New Entrance to Bispebjerg Cemetery

The plaza and new entrance to Bispebjerg Cemetery in Copenhagen, is a new urban space on an area that used to be inside the walls of the cemetery. As a gesture to the neighborhood, the Cemetery is opened and made accessible for everybody, as a green space in a dense urban neighborhood.

The surrounding brick wall is an iconic element in the area of ‘Nordvest’, which is a neighborhood with a strong character, representing the Danish brick built buildings at its best, with beautiful housing blocks and a famous yellow brick church building, the Grundtvig’s Church.

Paying a tribute to bricks and tiles, these are the main materials in the new project. To create the new urban space while keeping the cemetery enclosed, and lockable at nights, the surrounding brick wall is conceptually ‘pushed back’. The two new wall pieces are framing the sides of one of the main paths of the cemetery and are hereby weaving the flow of the city together with the flow of the cemetery. The new wall is built with bricks of a darker, slightly brownish color, than the original red wall, so at the same time it stands out as an element of its own and fits into the context with the dark patina of the 80 years old wall. Where the perpendicular paths of the cemetery meet the wall, big areas are perforated, and made semitransparent, by a pattern with openings in-between the bricks. This creates a strong visual connection, not only from the new plaza into the cemetery, but also from inside the ‘secret’ and quiet green world to the busy life of the city.
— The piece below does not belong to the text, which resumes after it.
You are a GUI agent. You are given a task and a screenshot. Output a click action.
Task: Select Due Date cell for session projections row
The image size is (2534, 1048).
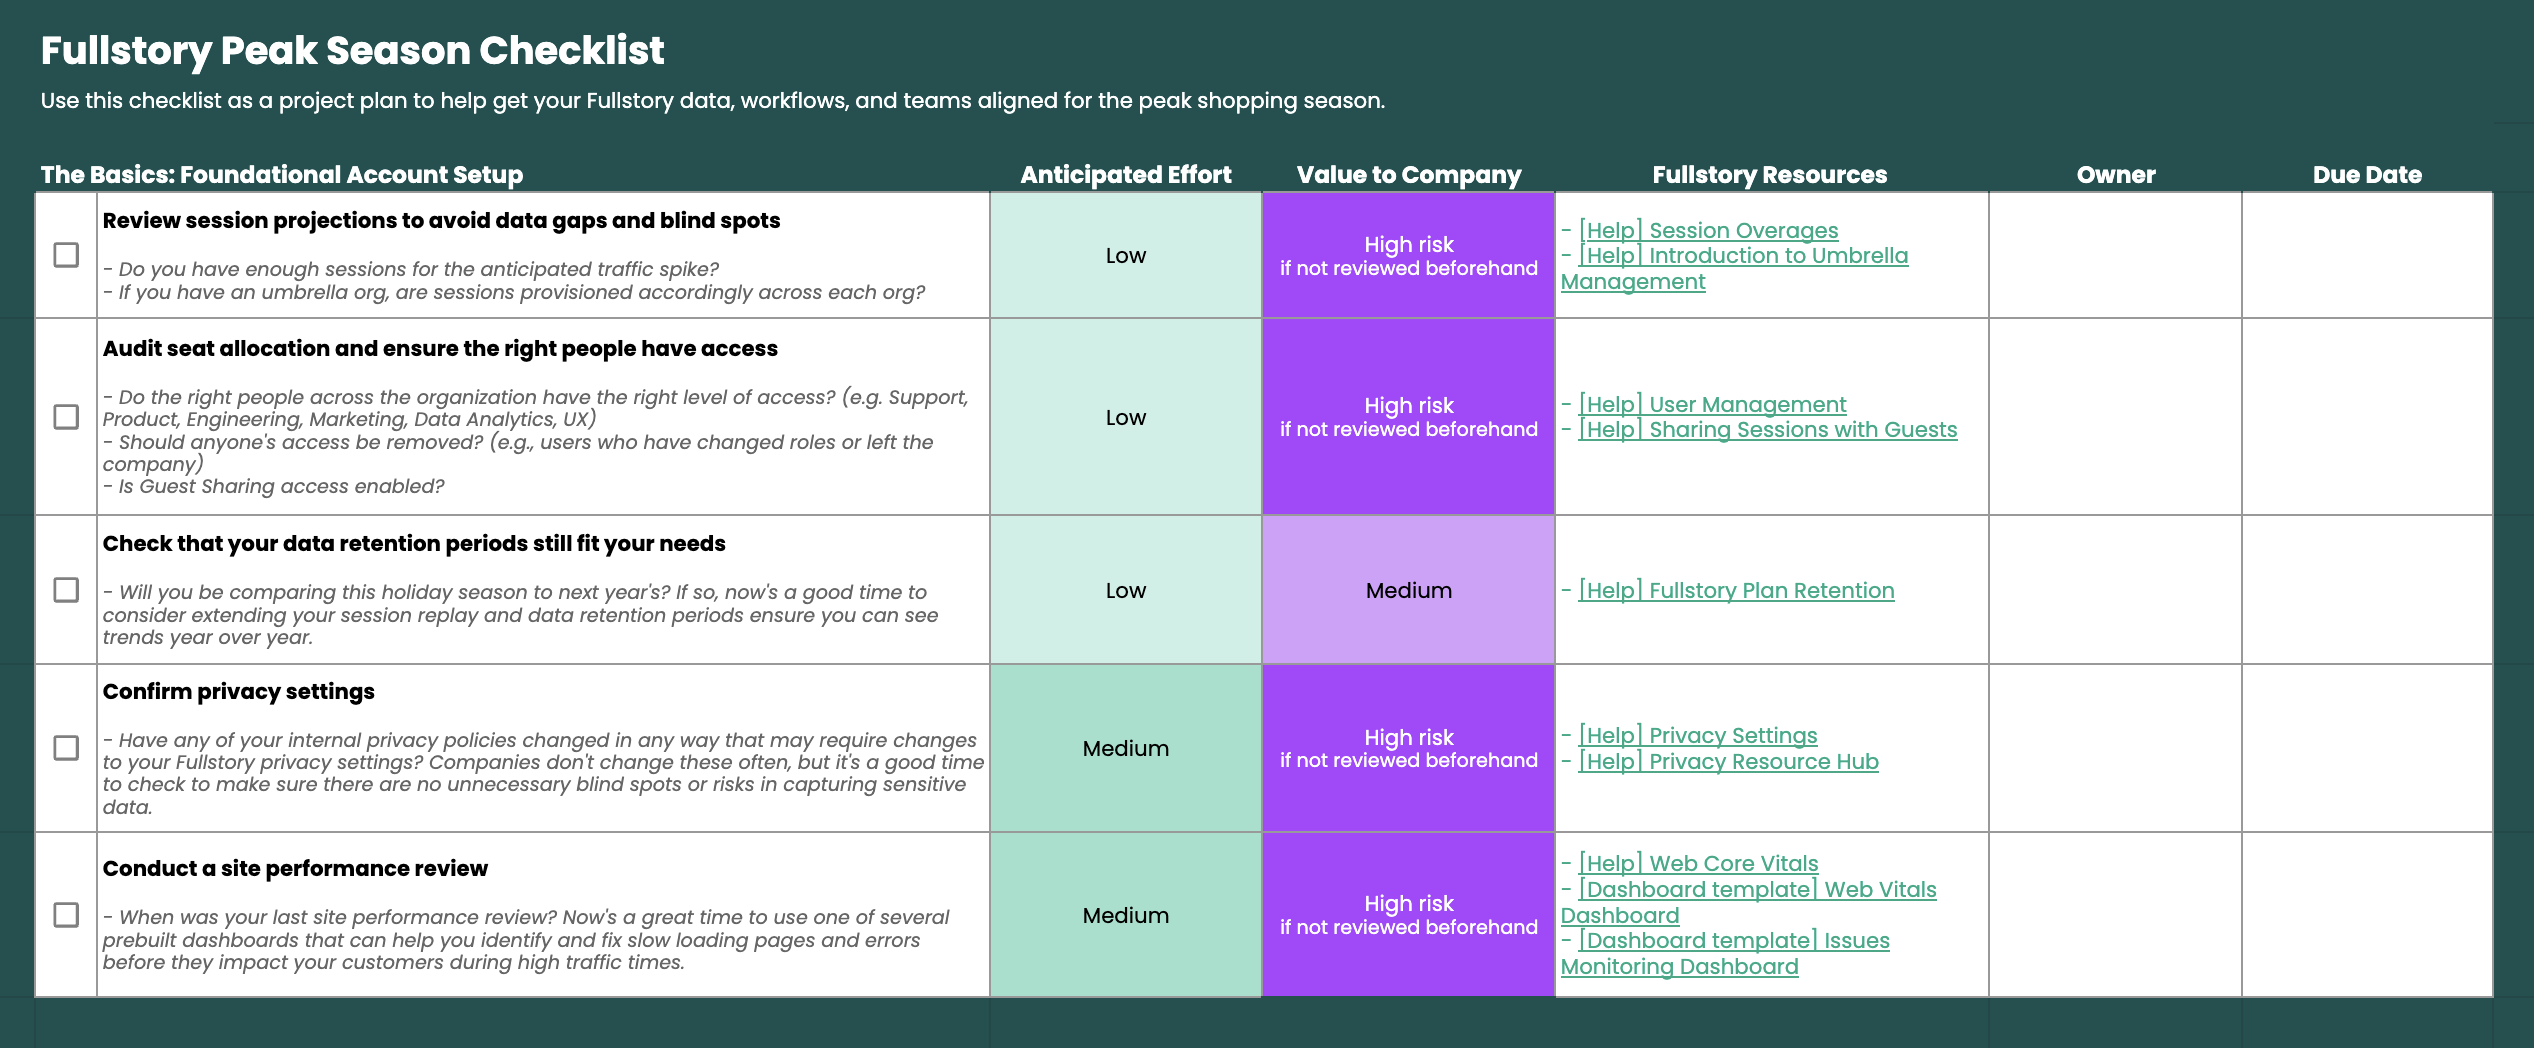(2367, 255)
Between the old wall and the new walls is a steel fence with integrated gates, designed especially for the project. The fence has an effect of vertical blinds, that blocks the view into the cemetery from the street but allows a free view to the green areas from the plaza. Two big gates, with the same design as the fence, are open during the daytime, and create an overlapping texture with the pattern of the bricks.

Two old birch trees are incorporated in the new design. As the terrain of the cemetery was app 0,5 m higher that the level of the city, the terrain around these trees is kept in its original position, framed by a simple steel edge, and covered with gravel, to avoid damaging the roots. Outside the gravel areas, the plaza is paved with brick tiles, in a brownish color, coordinated with both the old and the new wall. Around the trees are big circular benches, the design of which are based the standard element as the signature bench from the Copenhagen Municipality. Together with the classical Copenhagen bench placed next to the wall, the circular benches provide many options to sit alone or more people together, and with the possibility to enter a conversation ‘between benches’. A few new trees are planted as well. A Mable tree with a very special color on the bark is placed close to the sidewalk, referring to the color of the bricks, and a new silk pine is bringing the special atmosphere of the pines in the cemetery into the plaza.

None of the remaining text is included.